The peak shoulder of the S 2p XPS spectra is shown in Fig. 6c. Two different sulfur species were determined, in which the binding energy at 161.8 and 163.0 eV corresponds to the S 2p3/2 and S 2p1/2, respectively. In addition, these binding energies attributed to S2− ion that can be found in K 2 S, MoS2, and K–Mo sulfides [65,66,67]. From the XPS spectrum (Fig. 6d), K 2p3/2 peaks at 293.09 eV and K 2p1/2 peaks at 290.2 eV were detected. These results demonstrated that potassium has been effectively doped into the MoS2, indicating the relationships of K with spin–orbit pairing [32]. When considering all these results permanent K-doped MoS2 growth has been achieved.

Fig. 8
figure 8

a XPS spectrum of 0.2-M KOH employing K-doped MoS2 for 5-min annealing dwell times b Mo 3d, c S 2p, and d K 2p XPS spectrum

Full size image

4 Conclusion

The focus on K doping of MoS2 films reveals its potential to enhance electronic and optical properties. Doping-induced energy shifts depend on the orbital character of the bands, offering opportunities for tuning the band structure. The study presents a two-step synthesis method for K-doped MoS2 thin films, utilizing RF magnetron sputtering for deposition and CVD for K doping. By investigating the molarity of KOH and the dwell annealing time, consistent and permanent doping was achieved. The post-treatment method was used to achieve homogeneity and high-quality K-doped MoS2 films. The molarity of KOH (0.2–0.8 M) and annealing time (5–15 min) affected properties of the MoS2 structure seriously. Increasing KOH molarity caused forming inhomogeneous surface structure of MoS2 films. Therefore, 0.2-M KOH is used to grow K-doped MoS2 film. The optical band gap observed that increasing the molarity of KOH caused a shift in the optical band gap from 1.98 to 1.81 eV. Besides, annealing time is essential parameter to grow K-doped MoS2. The MoS2 film structure deteriorated by longer annealing time. In this regard, 0.2-M KOH and 5-min annealing time were determined as the most promising parameters for growth K-doped MoS2. The optical band gap value of the films was determined between 1.9 and 1.71 eV. After K doping, the optical band gap shifted approximately to 0.2 eV. Besides, permanent K-doped MoS2 growth was confirmed by XPS measurement. K 2p3/2 peaks at 293.09 eV and K 2p1/2 peaks at 290.2 eV were detected in the XPS spectrum. These results demonstrated that potassium has been effectively doped into the MoS2, indicating the relationships of K with spin-orbit pairing.
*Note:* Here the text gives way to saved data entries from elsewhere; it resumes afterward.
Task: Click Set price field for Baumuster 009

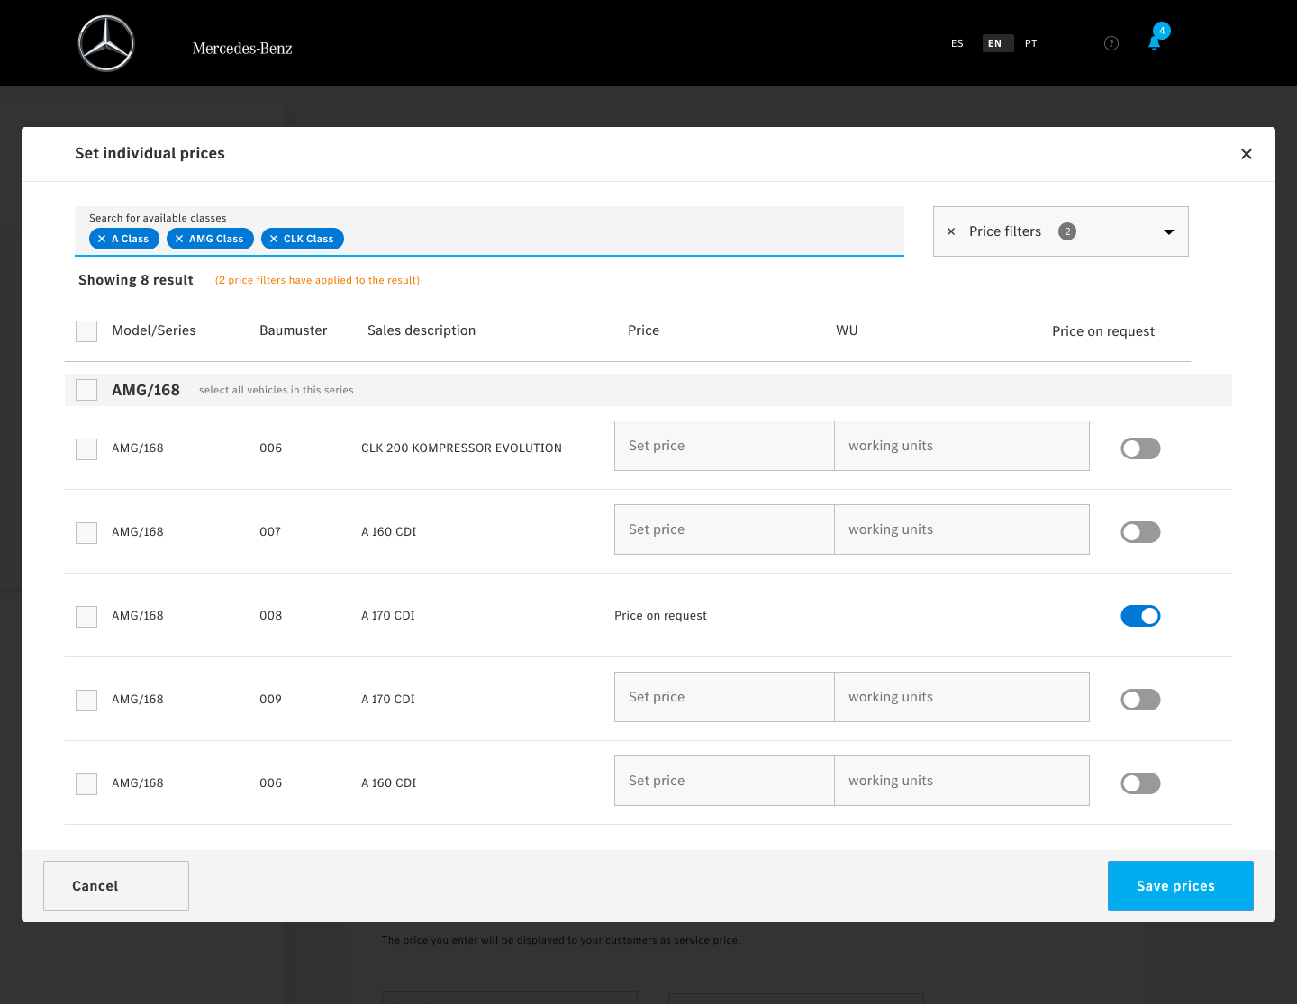Action: [x=724, y=697]
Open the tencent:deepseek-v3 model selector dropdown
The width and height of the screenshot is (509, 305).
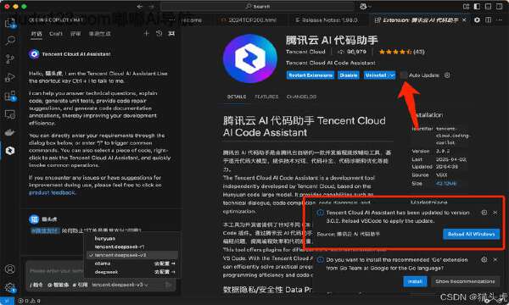coord(120,285)
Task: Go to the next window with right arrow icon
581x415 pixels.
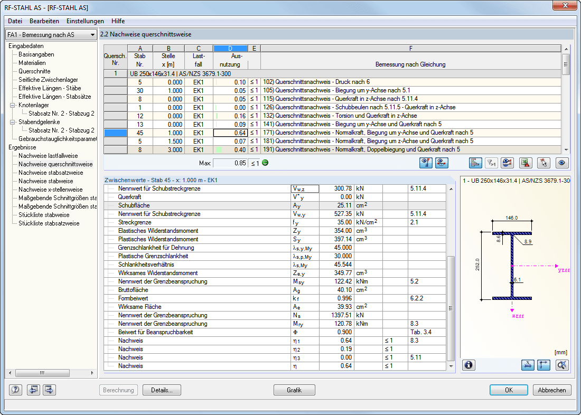Action: click(50, 390)
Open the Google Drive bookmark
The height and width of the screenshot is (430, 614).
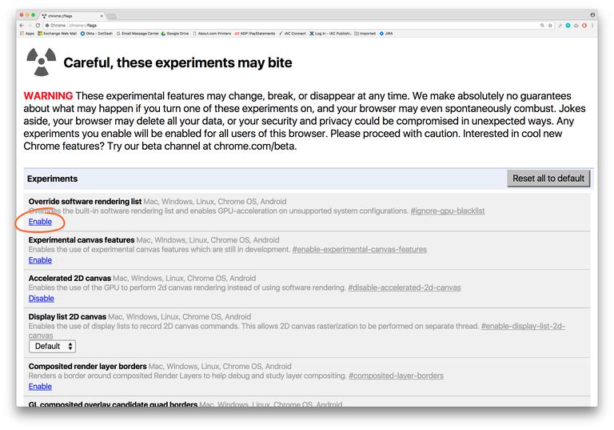coord(175,34)
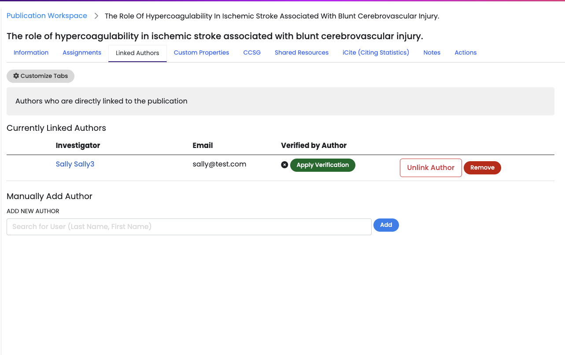Click the Customize Tabs button
This screenshot has height=355, width=565.
coord(41,76)
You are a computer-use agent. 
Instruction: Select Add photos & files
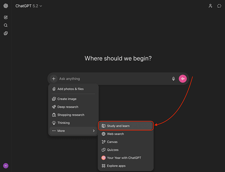tap(70, 89)
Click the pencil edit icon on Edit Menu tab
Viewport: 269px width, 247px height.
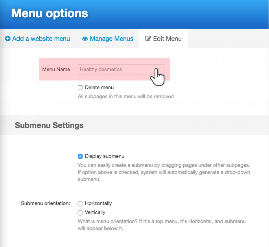point(148,39)
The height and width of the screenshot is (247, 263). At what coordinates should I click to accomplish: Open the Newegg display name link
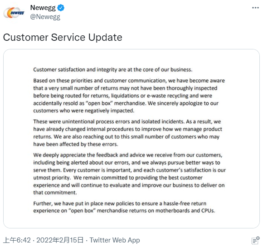point(43,8)
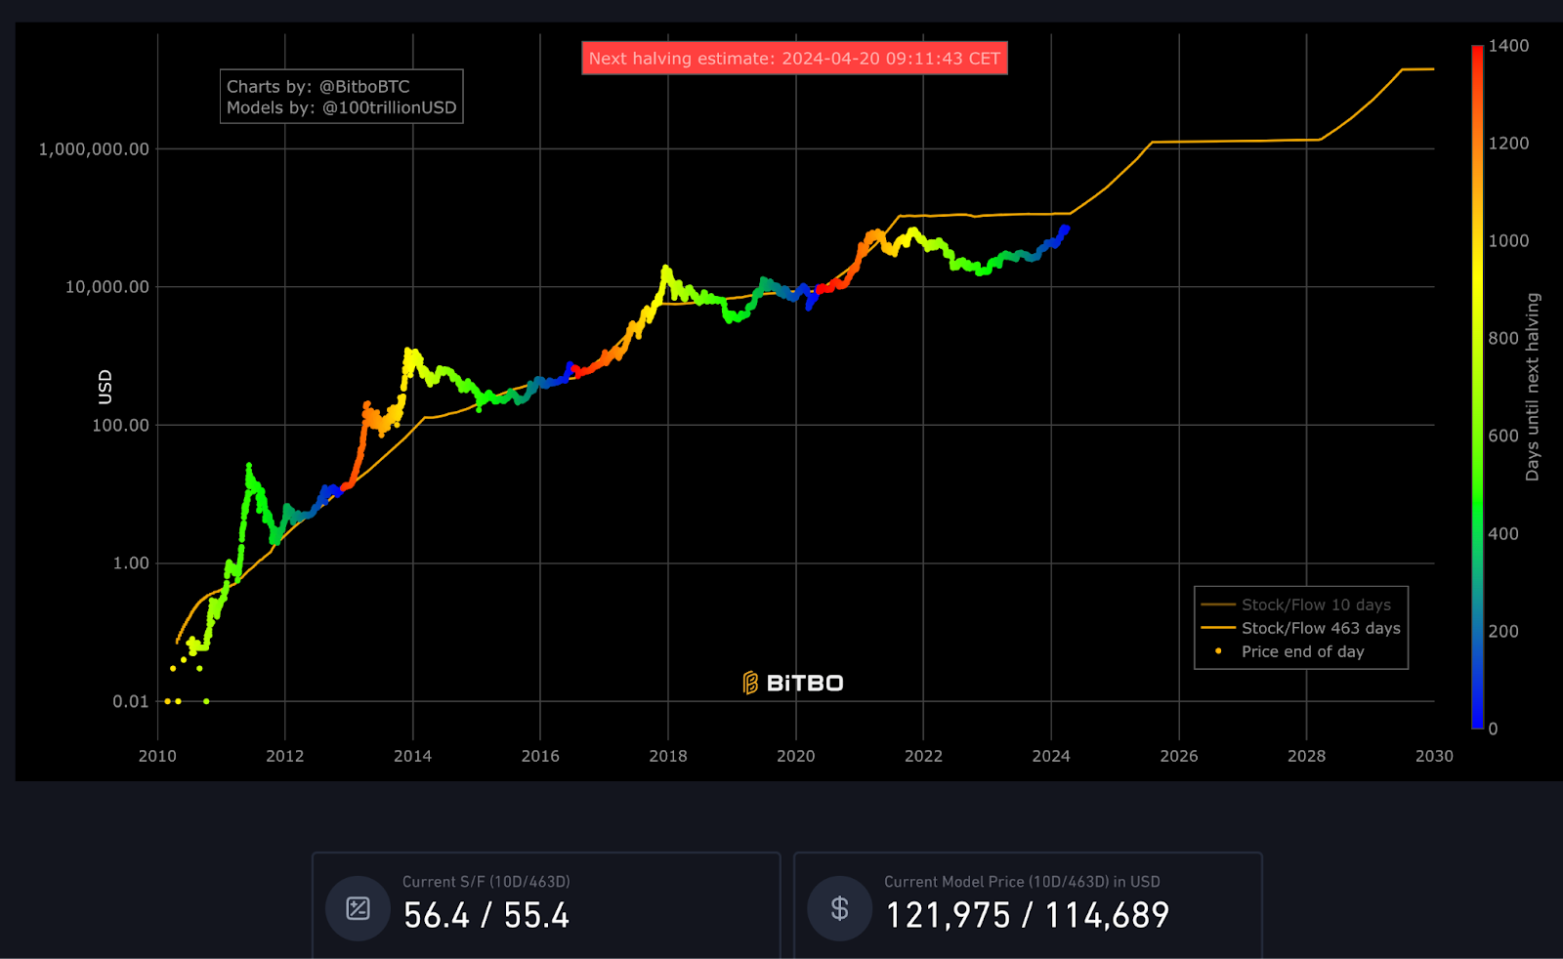Click the red Next halving estimate banner
Image resolution: width=1563 pixels, height=959 pixels.
click(x=794, y=59)
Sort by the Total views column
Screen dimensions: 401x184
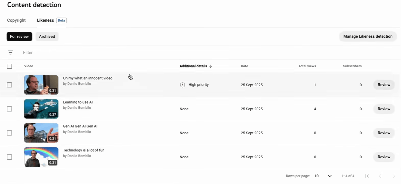click(307, 66)
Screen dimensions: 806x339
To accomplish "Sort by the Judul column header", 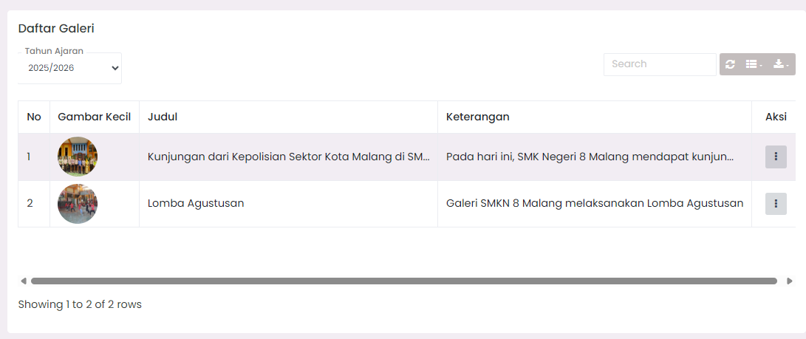I will [163, 117].
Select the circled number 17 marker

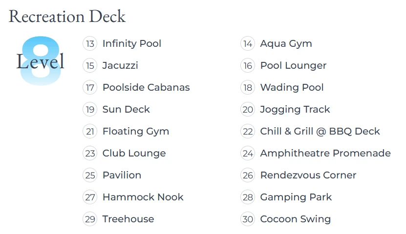(x=90, y=88)
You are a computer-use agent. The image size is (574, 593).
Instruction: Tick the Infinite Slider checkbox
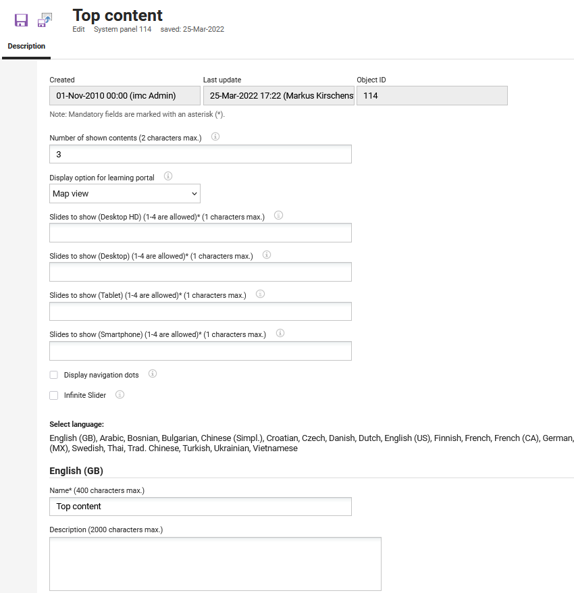coord(54,396)
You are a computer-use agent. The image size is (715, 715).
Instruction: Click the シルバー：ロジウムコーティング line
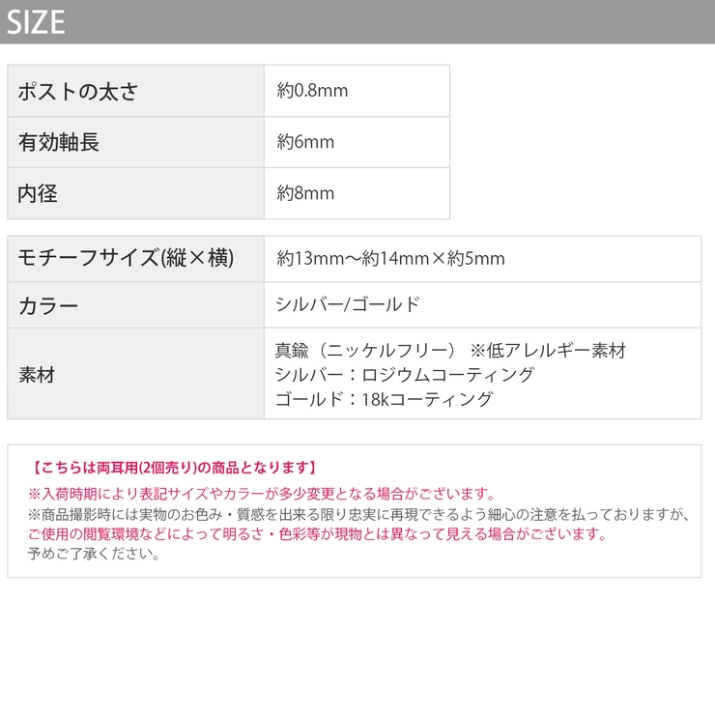[x=404, y=375]
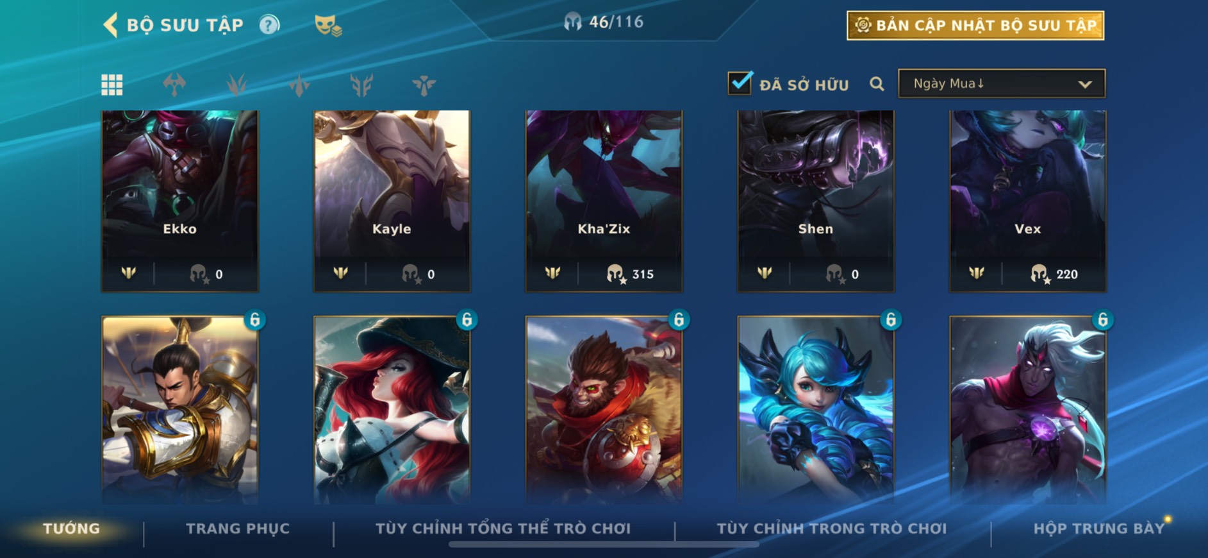Filter by the first role icon
This screenshot has height=558, width=1208.
coord(174,85)
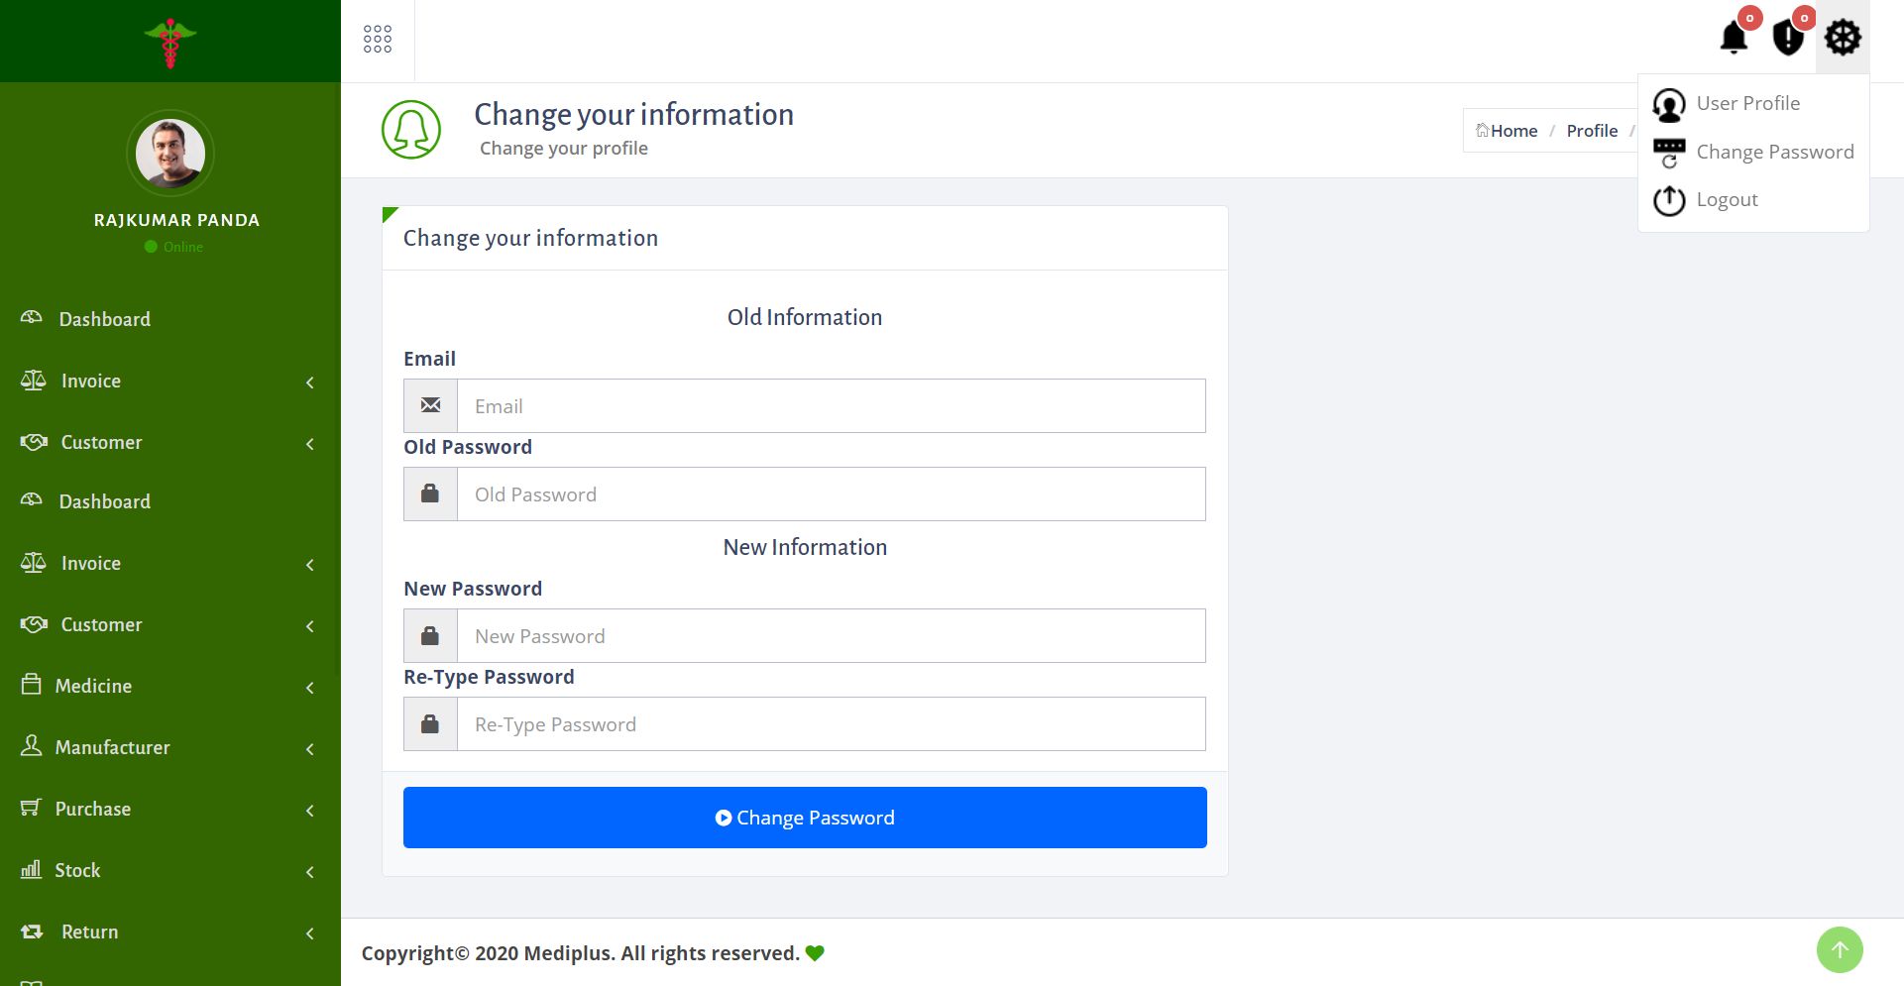
Task: Expand the Return sidebar menu
Action: [89, 931]
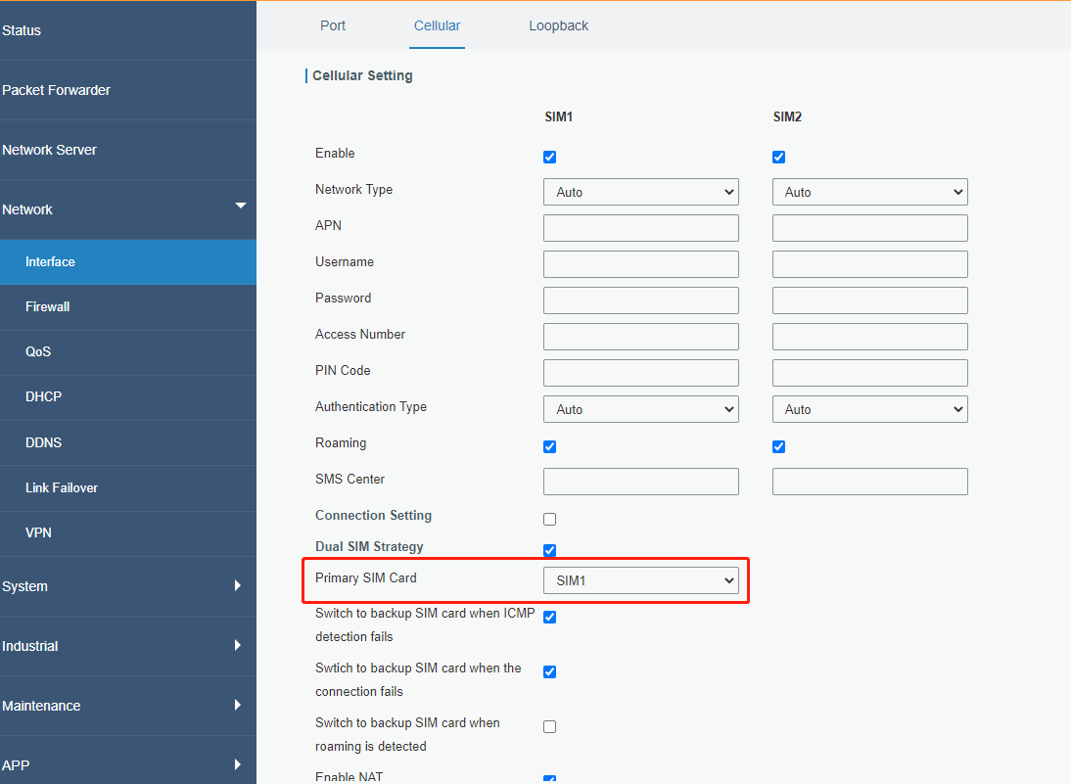Disable the Dual SIM Strategy checkbox
Viewport: 1071px width, 784px height.
pyautogui.click(x=549, y=550)
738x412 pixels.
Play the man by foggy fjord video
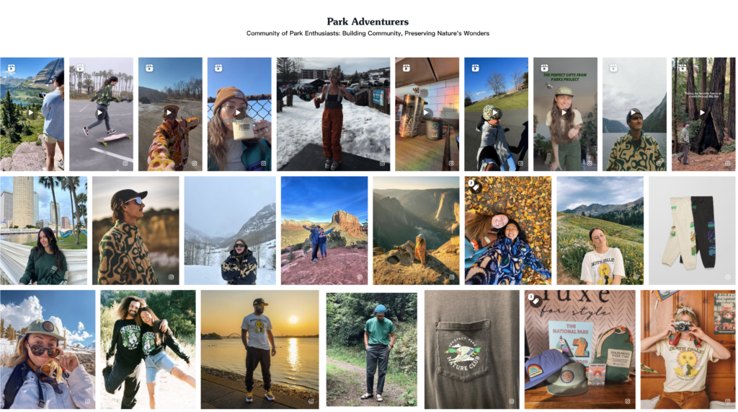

Overall, homogeneous and permanent K-doped MoS2 thin film was obtained by optimizing molarity of KOH and annealing time. In summary, the research underscores the significance of doping strategies in modifying the properties of MoS2 films, particularly with K doping. The careful exploration of molarity and annealing time offers valuable insights into achieving optimal doping conditions for enhanced performance. The findings contribute to the broader field of 2D materials and nanotechnology, paving the way for technological advancements and innovative applications of K-doped MoS2 films in various industries.